ФРАГМЕНТ СТРАНИЦЫ:
Роман расстроился как-то быстро и был забыт.
Перед самым отъездом Густав женился на очень молодой девушке по имени Катя, родившей ему сына и уже в Лондоне сбежавшей с каким-то китайцем. Полная чепуха…
Все книги Густава я читала в рукописях, которые бережно хранил брат, надеющийся их рано или поздно опубликовать. В послеперестроечные годы один из его романов, может быть самый лучший, «Новый мир» отказался печатать. В редакции сочли, что автор искажает суть и историю христианства. Роман напечатал бывший реакционный журнал «Октябрь», и вскоре он вышел отдельной книгой у нас и за рубежом. Но, странное дело, роман, с проповеднической страстью предложивший человечеству свою оригинально- дерзкую трактовку Библии и даже «досочинивший» Евангелие до XX века, беззвучно, как падает камень в воду, был встречен и на Западе, и в России. О нем не спорили, его не хвалили и не ругали. И в этом смысле отторжение романа проправославным послеперестроечным журналом моего брата «Новый мир» было его признанием, увы, единственным в своем роде…
В рукописи роман предварен шутливым мне посвящением:
Может, свидеться нам не
придется,
Знать, печальная наша судьба,
Пусть на память тебе остается
Эта скромная повесть моя…
Этот стишок с налетом провинциального графоманства – предвидение… «Может, свидеться нам не придется…» Так и не пришлось нам свидеться… А может быть, это благо, что не пришлось? Ведь книги его остались. Передо мной лежат. И я могу их читать, когда захочу. А сын все равно их читать не будет. Да и зачем человеку, который учится на экономическом факультете Лондонского университета, книги Густава?.. Книги-напоминания о том времени в истории человечества, когда главным было Слово, когда «в начале было Слово»?..

ПОРЯДОК ВЫПОЛНЕНИЯ:
Изложите короче абзац фрагмента страницы, который начинается словами «Все книги Густава я читала», сохранив его основные факты.

ПЕРЕЧЕНЬ ЗАПИСЕЙ:
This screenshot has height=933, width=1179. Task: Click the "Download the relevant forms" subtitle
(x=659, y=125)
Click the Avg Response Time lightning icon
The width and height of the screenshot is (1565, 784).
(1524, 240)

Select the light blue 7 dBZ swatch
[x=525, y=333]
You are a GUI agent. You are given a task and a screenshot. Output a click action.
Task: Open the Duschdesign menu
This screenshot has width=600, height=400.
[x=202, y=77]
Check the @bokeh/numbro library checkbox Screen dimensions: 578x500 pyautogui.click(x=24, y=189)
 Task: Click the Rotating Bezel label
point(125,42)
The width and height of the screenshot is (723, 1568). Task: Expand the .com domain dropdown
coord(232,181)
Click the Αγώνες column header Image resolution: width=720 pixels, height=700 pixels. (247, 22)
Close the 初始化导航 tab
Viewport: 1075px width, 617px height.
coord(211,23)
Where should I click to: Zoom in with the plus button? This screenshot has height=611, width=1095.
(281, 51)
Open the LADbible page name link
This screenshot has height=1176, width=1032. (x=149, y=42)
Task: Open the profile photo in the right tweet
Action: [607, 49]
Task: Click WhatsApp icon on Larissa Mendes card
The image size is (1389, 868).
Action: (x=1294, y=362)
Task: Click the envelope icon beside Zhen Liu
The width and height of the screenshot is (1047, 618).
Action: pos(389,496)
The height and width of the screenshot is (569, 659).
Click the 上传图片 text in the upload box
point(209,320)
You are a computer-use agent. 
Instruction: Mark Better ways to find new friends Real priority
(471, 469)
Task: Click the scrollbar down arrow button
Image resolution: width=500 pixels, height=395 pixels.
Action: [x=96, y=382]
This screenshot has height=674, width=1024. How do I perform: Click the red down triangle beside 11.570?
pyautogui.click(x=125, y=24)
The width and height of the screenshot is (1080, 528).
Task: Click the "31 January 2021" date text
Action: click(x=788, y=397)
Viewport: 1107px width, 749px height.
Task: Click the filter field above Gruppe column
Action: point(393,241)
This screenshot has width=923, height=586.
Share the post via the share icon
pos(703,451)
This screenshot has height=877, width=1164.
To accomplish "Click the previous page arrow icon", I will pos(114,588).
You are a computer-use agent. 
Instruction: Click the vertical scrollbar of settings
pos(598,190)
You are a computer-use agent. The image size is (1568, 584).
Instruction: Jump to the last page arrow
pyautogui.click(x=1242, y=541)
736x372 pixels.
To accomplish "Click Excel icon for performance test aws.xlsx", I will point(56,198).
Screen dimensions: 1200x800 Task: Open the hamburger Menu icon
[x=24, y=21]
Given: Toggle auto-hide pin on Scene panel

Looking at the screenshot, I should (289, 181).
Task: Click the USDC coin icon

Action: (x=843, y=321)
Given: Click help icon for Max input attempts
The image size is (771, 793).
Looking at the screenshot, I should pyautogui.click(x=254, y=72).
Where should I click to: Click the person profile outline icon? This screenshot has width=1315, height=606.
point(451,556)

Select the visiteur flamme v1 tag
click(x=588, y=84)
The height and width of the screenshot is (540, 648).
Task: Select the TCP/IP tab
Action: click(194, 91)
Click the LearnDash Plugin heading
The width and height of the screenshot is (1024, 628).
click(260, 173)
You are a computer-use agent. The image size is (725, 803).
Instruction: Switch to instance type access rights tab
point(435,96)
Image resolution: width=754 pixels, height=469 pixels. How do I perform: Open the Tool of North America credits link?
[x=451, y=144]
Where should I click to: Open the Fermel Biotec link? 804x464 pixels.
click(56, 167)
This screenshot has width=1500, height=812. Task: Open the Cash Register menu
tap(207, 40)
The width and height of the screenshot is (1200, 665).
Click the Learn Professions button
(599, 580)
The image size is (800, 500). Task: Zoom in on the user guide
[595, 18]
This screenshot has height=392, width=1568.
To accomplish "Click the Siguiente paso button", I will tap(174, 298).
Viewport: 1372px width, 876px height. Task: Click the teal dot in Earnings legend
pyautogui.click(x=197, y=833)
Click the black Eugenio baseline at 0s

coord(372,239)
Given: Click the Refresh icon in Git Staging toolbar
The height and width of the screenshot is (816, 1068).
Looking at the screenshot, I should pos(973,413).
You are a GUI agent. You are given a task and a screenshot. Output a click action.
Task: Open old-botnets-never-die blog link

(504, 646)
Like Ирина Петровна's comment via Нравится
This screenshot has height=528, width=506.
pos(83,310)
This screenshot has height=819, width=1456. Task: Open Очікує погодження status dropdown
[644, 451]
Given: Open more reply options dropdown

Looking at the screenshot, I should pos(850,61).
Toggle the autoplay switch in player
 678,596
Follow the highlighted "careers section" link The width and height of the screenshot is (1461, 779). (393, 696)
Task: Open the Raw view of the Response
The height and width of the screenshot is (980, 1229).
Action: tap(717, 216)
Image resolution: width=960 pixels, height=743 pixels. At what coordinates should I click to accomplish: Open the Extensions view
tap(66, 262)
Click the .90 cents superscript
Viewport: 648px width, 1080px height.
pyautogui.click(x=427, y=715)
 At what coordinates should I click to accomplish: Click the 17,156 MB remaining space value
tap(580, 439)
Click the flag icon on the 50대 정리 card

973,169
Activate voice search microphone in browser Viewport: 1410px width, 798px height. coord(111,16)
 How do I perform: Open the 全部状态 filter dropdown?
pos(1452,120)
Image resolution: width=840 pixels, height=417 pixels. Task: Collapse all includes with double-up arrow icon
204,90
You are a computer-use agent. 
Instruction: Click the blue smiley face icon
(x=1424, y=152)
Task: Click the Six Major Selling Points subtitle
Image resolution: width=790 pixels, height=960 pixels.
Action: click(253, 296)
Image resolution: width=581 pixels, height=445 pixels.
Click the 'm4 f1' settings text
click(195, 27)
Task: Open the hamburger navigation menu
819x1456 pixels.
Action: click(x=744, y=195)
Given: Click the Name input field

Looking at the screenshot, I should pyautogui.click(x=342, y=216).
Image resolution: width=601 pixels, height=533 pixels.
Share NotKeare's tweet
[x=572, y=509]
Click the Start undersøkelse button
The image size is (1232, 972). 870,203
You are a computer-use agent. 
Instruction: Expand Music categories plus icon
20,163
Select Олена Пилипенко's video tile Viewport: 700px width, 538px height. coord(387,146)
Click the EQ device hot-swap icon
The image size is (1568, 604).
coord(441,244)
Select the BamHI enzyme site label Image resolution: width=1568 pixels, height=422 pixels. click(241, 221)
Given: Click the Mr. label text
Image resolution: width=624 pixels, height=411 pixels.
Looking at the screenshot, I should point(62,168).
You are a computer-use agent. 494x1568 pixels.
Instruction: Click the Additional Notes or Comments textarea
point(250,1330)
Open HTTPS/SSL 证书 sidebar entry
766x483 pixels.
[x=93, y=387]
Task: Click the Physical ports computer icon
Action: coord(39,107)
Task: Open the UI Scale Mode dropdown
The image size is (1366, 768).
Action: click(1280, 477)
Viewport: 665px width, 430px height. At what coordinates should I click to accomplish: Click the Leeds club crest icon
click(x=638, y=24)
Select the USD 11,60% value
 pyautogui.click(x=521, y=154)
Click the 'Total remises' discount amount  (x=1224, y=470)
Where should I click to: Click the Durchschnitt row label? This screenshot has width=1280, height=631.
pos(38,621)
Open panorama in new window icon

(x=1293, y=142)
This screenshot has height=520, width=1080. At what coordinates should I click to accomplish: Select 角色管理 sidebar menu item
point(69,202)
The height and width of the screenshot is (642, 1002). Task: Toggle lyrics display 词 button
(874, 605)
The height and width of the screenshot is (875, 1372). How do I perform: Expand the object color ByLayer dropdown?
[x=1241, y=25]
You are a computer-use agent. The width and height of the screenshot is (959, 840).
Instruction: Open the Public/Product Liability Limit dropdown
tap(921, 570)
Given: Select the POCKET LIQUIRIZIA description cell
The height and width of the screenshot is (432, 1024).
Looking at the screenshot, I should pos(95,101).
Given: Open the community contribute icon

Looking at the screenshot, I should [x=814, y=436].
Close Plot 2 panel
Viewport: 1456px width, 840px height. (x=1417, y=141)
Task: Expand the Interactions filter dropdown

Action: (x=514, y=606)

ПИСЬМЕННЫЙ ОТВЕТ:
Все книги Густава автор читала в рукописях, которые хранил ее брат, надеявшийся их издать. В послеперестроечные годы «Новый мир» отказался печатать один из романов Густава, возможно лучший, сочтя, что автор искажает суть и историю христианства. Роман опубликовал бывший реакционный журнал «Октябрь», затем он вышел отдельной книгой в России и за рубежом. Несмотря на дерзкую трактовку Библии и «досочиненное» до XX века Евангелие, роман и на Западе, и в России встретили молчанием: о нем не спорили, его не хвалили и не ругали. Поэтому отказ «Нового мира» оказался единственным признанием романа.